- _SOURCE INFORMATION_:
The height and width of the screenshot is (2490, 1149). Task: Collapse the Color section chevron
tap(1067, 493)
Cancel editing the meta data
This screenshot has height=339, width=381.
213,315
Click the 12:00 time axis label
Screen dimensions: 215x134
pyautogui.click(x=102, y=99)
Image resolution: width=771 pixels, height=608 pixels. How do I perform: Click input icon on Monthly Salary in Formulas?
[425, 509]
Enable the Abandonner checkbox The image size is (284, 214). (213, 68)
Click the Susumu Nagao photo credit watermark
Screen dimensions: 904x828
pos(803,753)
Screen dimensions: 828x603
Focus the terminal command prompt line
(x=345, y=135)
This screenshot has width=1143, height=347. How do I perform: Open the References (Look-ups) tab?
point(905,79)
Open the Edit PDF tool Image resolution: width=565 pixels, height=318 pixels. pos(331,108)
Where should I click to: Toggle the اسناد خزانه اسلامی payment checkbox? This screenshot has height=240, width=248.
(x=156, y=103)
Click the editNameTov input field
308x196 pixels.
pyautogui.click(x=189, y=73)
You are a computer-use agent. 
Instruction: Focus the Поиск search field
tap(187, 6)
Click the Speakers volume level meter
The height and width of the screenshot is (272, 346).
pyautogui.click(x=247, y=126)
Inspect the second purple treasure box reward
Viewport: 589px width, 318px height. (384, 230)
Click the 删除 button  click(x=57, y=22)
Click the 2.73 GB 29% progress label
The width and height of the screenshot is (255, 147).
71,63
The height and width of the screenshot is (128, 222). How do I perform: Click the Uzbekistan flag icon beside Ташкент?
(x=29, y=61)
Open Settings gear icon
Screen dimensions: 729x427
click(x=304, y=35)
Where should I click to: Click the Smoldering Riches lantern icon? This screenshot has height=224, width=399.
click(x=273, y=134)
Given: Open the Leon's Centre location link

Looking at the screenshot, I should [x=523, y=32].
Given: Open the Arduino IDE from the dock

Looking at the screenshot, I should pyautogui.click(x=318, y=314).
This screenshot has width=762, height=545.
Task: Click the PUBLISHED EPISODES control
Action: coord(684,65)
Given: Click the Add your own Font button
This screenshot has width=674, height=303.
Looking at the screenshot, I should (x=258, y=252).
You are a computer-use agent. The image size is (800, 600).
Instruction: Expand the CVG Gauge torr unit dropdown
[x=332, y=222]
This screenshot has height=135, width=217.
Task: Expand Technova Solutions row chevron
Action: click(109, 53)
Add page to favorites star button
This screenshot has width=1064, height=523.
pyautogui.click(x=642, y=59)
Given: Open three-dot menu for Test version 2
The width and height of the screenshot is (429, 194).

- _EXERCISE GOAL_: Retype word for word everything in the listing above from the line that holds "Screen dimensions: 215x134" down to the line that holds "Screen dimensions: 828x603". Keep both end lines and leave out the rest.

- _TASK OUTPUT_:
Screen dimensions: 215x134
pyautogui.click(x=102, y=99)
Image resolution: width=771 pixels, height=608 pixels. How do I perform: Click input icon on Monthly Salary in Formulas?
[425, 509]
Enable the Abandonner checkbox The image size is (284, 214). (213, 68)
Click the Susumu Nagao photo credit watermark
Screen dimensions: 904x828
pos(803,753)
Screen dimensions: 828x603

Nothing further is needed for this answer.